Dr.中川のがんから死生をみつめる:/4 コピーミスの功罪
中川先生の連載コラムのご紹介です。
下記にURLをリンクしましたので一緒に勉強しましょう。
<Dr.中川のがんから死生をみつめる:/4 コピーミスの功罪>
DNAのコピーミスががん細胞に繋がっていて、コピーミスがなければ進化はありえないため人類は存在しない!
簡単には治らない病気のわけはここにあるような感じですね。
<以下、記事の引用です>
Dr.中川のがんから死生をみつめる:/4 コピーミスの功罪
私たちのからだは60兆個の細胞からできていますが、毎日、多くの細胞が死んでいます。髪の毛が抜けたり、皮膚の細胞があかになるなど、1日に8000億もの細胞が死ぬといわれます。
そして、死んだ細胞の数だけ、「細胞分裂」によって新しい細胞が生まれます。細胞分裂では、細胞の設計図であるDNAを正確にコピーすることが最も重要になりますが、コピーのときミスをすることがあります。これが「突然変異」で、1日に数億回起こるとされます。
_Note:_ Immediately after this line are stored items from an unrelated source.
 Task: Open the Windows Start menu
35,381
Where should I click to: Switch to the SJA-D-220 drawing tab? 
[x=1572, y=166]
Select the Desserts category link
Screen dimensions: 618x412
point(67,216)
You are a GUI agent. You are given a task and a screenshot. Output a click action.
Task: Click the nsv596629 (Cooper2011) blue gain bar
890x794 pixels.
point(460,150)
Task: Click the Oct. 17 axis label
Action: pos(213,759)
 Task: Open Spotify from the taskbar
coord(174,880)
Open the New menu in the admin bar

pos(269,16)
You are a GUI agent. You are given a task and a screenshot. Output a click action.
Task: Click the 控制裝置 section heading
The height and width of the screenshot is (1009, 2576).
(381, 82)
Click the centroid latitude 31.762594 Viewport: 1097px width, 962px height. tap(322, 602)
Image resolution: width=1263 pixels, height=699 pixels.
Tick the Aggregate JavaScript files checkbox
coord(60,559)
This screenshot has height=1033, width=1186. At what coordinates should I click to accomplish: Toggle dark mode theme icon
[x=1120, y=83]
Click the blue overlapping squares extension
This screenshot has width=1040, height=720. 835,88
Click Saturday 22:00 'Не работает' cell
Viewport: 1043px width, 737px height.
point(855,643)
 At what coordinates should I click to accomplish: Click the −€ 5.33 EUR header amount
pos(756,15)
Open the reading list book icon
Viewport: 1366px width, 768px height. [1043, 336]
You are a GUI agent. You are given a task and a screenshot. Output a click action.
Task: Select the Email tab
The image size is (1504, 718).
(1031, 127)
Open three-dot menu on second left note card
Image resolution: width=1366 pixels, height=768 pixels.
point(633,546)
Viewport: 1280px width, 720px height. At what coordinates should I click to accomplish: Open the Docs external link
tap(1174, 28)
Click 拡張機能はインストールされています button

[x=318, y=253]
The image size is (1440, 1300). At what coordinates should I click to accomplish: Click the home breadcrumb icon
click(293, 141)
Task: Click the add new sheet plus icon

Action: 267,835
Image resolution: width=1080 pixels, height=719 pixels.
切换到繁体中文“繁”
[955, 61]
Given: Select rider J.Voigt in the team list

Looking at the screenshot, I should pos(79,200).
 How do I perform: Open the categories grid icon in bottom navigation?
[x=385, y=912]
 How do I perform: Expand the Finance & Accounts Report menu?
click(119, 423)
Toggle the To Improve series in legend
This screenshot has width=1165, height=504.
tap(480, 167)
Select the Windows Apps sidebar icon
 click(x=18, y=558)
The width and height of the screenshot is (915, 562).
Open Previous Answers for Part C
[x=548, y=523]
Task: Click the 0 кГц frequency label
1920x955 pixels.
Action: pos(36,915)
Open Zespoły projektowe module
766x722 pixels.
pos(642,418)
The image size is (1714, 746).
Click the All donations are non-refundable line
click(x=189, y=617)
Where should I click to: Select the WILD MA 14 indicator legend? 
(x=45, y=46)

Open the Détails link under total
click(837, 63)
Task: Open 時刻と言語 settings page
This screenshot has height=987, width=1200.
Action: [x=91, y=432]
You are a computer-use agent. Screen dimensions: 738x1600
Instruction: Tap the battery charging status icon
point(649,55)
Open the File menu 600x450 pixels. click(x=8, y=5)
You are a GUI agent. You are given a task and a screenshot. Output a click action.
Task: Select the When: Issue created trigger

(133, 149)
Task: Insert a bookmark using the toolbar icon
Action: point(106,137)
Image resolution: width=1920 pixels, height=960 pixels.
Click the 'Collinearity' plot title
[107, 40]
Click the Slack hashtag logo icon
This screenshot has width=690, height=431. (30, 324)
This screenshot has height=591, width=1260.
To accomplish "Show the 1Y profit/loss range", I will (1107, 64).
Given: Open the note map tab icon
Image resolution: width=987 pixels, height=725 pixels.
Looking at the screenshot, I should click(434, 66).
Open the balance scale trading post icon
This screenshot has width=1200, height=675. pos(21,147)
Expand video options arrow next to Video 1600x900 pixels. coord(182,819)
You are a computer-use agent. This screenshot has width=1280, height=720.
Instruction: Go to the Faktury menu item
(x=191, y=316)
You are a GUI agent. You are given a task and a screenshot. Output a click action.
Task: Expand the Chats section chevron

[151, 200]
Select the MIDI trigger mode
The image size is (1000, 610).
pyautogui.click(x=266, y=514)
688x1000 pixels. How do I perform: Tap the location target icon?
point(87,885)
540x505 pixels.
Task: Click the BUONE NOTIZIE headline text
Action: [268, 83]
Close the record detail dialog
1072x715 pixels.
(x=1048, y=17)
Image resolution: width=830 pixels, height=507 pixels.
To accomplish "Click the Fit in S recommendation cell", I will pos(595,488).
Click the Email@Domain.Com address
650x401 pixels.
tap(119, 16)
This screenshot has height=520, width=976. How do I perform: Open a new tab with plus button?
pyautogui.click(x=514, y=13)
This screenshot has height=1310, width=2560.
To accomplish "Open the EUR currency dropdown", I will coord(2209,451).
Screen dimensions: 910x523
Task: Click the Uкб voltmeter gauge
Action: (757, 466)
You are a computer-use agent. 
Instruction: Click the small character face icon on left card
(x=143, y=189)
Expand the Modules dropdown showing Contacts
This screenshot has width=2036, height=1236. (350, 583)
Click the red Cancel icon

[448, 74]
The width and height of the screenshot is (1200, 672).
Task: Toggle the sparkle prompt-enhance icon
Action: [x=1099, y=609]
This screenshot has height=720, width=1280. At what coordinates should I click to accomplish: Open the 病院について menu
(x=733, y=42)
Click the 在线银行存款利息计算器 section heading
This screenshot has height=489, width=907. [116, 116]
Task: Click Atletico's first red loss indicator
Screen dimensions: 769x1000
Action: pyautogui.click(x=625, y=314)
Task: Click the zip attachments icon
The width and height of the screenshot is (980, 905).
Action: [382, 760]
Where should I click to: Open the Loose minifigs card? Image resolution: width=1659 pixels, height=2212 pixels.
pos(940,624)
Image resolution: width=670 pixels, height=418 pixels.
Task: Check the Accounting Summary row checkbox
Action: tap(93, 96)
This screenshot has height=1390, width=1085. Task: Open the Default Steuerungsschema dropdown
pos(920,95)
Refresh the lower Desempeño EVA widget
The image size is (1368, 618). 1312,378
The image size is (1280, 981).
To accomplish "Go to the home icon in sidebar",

実は、このDNAのコピーミスが起こらなければ、私たち人間の存在はありません。進化が起きないからです。38億年前に誕生したバクテリアのDNAは、変化が起きなかったため、いつまでたってもバクテリアのままです。一方、私たち人間は、数え切れないコピーミスと自然淘汰(とうた)を経て、現在のような豊かな生き方を手にしたのです。
さて、一般にコピーミスをした細胞の多くは「出来損ない」の細胞ですから、生きていけません。しかし、ある遺伝子に突然変異がおこると、出来損ないの細胞でも死なずに、分裂を繰り返すようになります。特に、細胞の分裂を止める働きをする「がん抑制遺伝子」が働かなくなると、細胞は死ぬことができない「不死細胞」となります。
こうして生まれた「不死細胞」が、がん細胞です。1日に5000個も発生すると言われています。DNAを完ぺきにコピーできないことが、進化の原動力である一方、がん細胞ができる理由でもあるのです。
多くのできたてのがん細胞は、免疫細胞によって水際で殺されます。私たちのからだでは、毎日、「5000勝0敗」の闘いが繰り返されているわけです。しかし、年齢とともに、免疫の働きも低下します。免疫細胞が殺しそこねたがん細胞は、10~30年の時間をかけて大きくなっていきます。
がんは、細胞分裂でのDNAのコピーミスが原因ですから、細胞が分裂しない臓器にはがんはできないことになります。心臓の細胞は、生まれてからほとんど分裂しません。がんが心臓にめったにできない理由です。